Enzo Bearzot, dalla Serie C al Mondiale 

C’è una parte della storia di Enzo Bearzot che si preferisce dimenticare per convenienza
 C’è una parte della storia di Enzo Bearzot che si preferisce dimenticare. Non per vergogna, ma per convenienza narrativa. 

Prima di diventare il commissario tecnico della Nazionale, prima del Mundial ’82 e delle pipe fumate in silenzio, Bearzot ha allenato il Prato. Serie C, stagione 1968-69. Un dettaglio che sembra stonare nel curriculum di un uomo destinato alla gloria. Eppure, come spesso accade, è proprio lì che comincia tutto.

Il Prato era una squadra ambiziosa, reduce da un secondo posto dietro al Cesena. Per la nuova stagione si era affidato a Dino Ballacci, tecnico di rango sceso dalla B. 

Ma il calcio non ha memoria, cambia ogni anno e non perdona le aspettative tradite. A gennaio, il Prato lotta per evitare la retrocessione.

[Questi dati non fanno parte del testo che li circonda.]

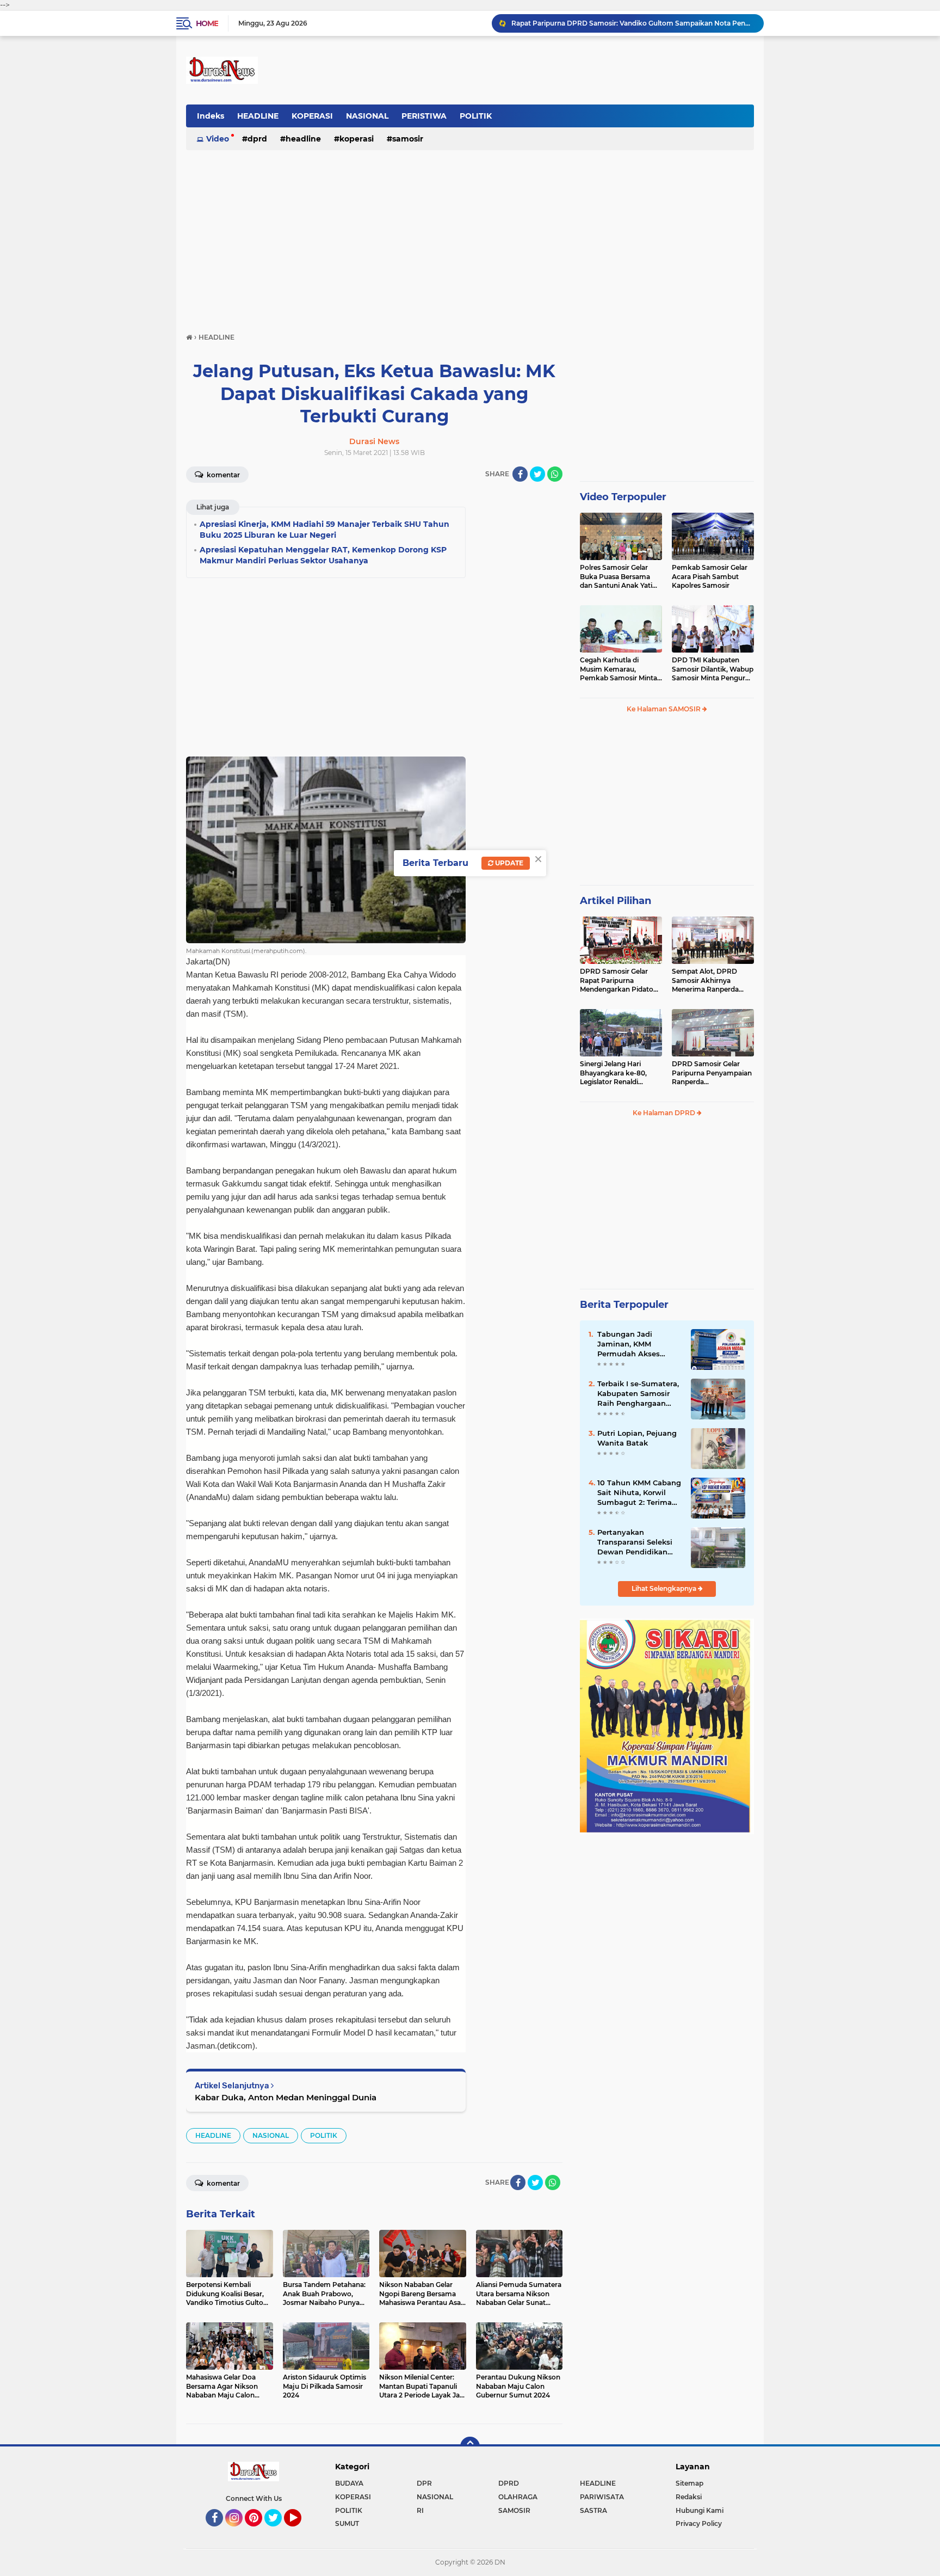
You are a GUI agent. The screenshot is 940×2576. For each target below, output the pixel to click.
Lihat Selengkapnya (665, 1588)
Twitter (278, 2531)
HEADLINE (258, 116)
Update (508, 863)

Sembra una squadra sbagliata. 

Ballacci salta, arriva Renzo Melani per un attimo, poi tocca a Bearzot. Un nome che allora diceva poco, ma che aveva già respirato calcio vero accanto a Rocco e Fabbri al Torino. Era un uomo che osservava, ascoltava, imparava. E che aspettava il suo momento.

Il debutto è a Ravenna. Vince uno a zero. Non è solo un risultato, è un segnale. Il Prato comincia a chiudere gli spazi, a difendersi con ordine. Nelle prime cinque partite arrivano sette punti. Non è ancora salvezza, ma è ossigeno. E poi il passo cambia davvero. Nel girone di ritorno il Prato fa 23 punti, contro i 15 dell’andata. Una media importante in un campionato dove bastava poco per essere molto. Finisce a centro classifica.